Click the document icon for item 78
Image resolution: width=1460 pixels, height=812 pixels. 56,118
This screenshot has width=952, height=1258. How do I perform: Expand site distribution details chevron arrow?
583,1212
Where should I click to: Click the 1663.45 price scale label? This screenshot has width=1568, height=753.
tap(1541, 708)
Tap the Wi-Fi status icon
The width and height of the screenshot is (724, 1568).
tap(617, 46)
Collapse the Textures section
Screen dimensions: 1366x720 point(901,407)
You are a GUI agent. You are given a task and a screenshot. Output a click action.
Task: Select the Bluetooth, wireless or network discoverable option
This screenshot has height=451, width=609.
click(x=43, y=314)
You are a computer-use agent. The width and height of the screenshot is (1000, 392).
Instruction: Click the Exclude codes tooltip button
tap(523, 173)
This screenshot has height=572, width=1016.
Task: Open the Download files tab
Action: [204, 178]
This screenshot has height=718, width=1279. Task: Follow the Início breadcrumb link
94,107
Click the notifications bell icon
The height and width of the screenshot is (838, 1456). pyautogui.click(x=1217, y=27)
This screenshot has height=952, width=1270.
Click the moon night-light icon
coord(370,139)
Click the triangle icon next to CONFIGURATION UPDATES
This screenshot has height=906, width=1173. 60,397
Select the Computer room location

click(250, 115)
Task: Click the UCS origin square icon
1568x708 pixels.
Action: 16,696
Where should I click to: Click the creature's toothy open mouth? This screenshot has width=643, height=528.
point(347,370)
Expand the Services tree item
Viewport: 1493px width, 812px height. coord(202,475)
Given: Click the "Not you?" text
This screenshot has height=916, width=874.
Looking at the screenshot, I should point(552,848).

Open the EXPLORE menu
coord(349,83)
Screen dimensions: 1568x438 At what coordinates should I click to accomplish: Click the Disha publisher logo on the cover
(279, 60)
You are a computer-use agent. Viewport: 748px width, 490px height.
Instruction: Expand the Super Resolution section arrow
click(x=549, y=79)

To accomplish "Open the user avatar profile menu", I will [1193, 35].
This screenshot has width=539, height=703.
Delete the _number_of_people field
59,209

------------------------

> STATED TASK: Copy out every line from the start of the rows above down to the line containing "click(x=43, y=314)", including that line.

> SOLVED PROBLEM:
Click the document icon for item 78
Image resolution: width=1460 pixels, height=812 pixels. 56,118
This screenshot has width=952, height=1258. How do I perform: Expand site distribution details chevron arrow?
583,1212
Where should I click to: Click the 1663.45 price scale label? This screenshot has width=1568, height=753.
tap(1541, 708)
Tap the Wi-Fi status icon
The width and height of the screenshot is (724, 1568).
tap(617, 46)
Collapse the Textures section
Screen dimensions: 1366x720 point(901,407)
You are a GUI agent. You are given a task and a screenshot. Output a click action.
Task: Select the Bluetooth, wireless or network discoverable option
This screenshot has height=451, width=609.
click(x=43, y=314)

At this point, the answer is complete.